人类研究有GTEx数据库那么大鼠和小鼠研究呢
GTEx数据库想必大家并不陌生了,通常我们在挖掘TCGA数据库的时候,会发现该项目纳入的正常组织测序结果是非常少的,也就是说很多病人都不会有他的正常组织的转录组测序结果。
比如说乳腺癌吧,1200个左右的转录组数据,其中1100左右都是肿瘤组织的测序数据,只有区区100个左右的正常对照。这个时候我们就需要想办法加大正常组织测序样本量,既然TCGA数据库没有,我们就从其他数据库着手。这里值得大力推荐的是GTEx数据库 ,Genotype-Tissue Expression (GTEx)
最近有粉丝询问, 他想做小鼠的不同癌症模型,想问问看能不能纳入人类研究领域的GTEx数据库,如何去批次效应,如何转换基因名字。
我觉得这纯粹是绕远路了啊,简单搜索一下大鼠或者小鼠研究自己的数据库资源不是更好吗。
比如:于2017年12月发表在的:An RNA-Seq atlas of gene expression in mouse and rat normal tissues
链接是:https://www.nature.com/articles/sdata2017185 The dataset provides the transcriptome across tissues from three male C57BL6 mice and three male Han Wistar rats. 数据集上传到了:ArrayExpress E-MTAB-6081 (2017)
A complete list of the 77 tissue samples with sample ids is given in Table 1.
详细信息如下:
| Design Type(s) | species comparison design · organism part comparison design |
|---|---|
| Measurement Type(s) | transcription profiling assay |
| Technology Type(s) | RNA sequencing |
| Factor Type(s) | Species · animal body part |
| Sample Characteristic(s) | Mus musculus · Rattus norvegicus · brain · colon · duodenum · esophagus · heart · ileum · jejunum · kidney · liver · pancreas · quadriceps femoris · stomach · thymus |
看了看,走的是STAR aligner 流程,有意思的是在使用featureCounts定量之前居然对bam文件进行了去重操作。
因为是RNA-seq数据,所以提供了counts, rpkm, tpm这3种形式的数据
R-code provided in Supplementary S2. 感兴趣的可以看看:
## load the data (counts, rpkm, tpm)
mouseEnv$counts <- read.table("./data/mouse_counts.txt", check.names = F)
mouseEnv$rpkm <- read.table("./data/mouse_rpkm.txt", check.names = F)
mouseEnv$tpm <- read.table("./data/mouse_tpm.txt", check.names = F)
mouseEnv$pre.design <- read.table("./data/mouse_design.txt", check.names = F)
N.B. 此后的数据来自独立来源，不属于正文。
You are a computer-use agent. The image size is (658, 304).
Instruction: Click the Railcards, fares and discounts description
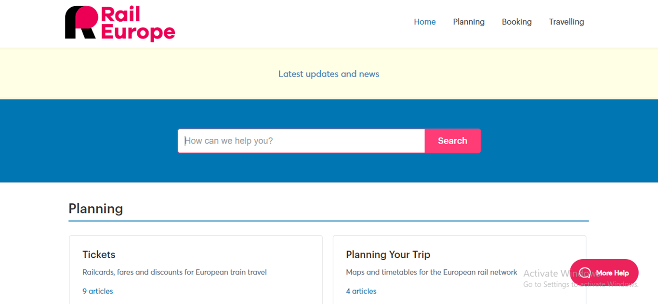(x=174, y=272)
ratEnv$counts <- read.table("./data/rat_counts.txt", check.names = F)
ratEnv$rpkm <- read.table("./data/rat_rpkm.txt", check.names = F)
ratEnv$tpm <- read.table("./data/rat_tpm.txt", check.names = F)
ratEnv$pre.design <- read.table("./data/rat_design.txt", check.names = F)
研究者采用limm做差异分析
蛮简单的:
## use limma to get voom-normalized log(cpm) values
for (e in c(mouseEnv, ratEnv)) {
group <- factor(e$pre.design[,"group"])
design <- model.matrix(~0+group)
colnames(design) <- levels(group)
## put counts into DGE object and normalize
dge <- DGEList(counts=e$counts)
## ignore if not expressed in at least one sample
isexpr <- rowSums(cpm(dge)>1) >= 1
dge <- dge[isexpr,keep.lib.sizes=FALSE]
dge <- calcNormFactors(dge)
e$v <- voom(dge,design)
}
附件的R代码也可以学习下,比如下面这个图,难道你不想知道是如何绘制的吗?:
当然了,需要R语言基础,不然看起来磕磕碰碰。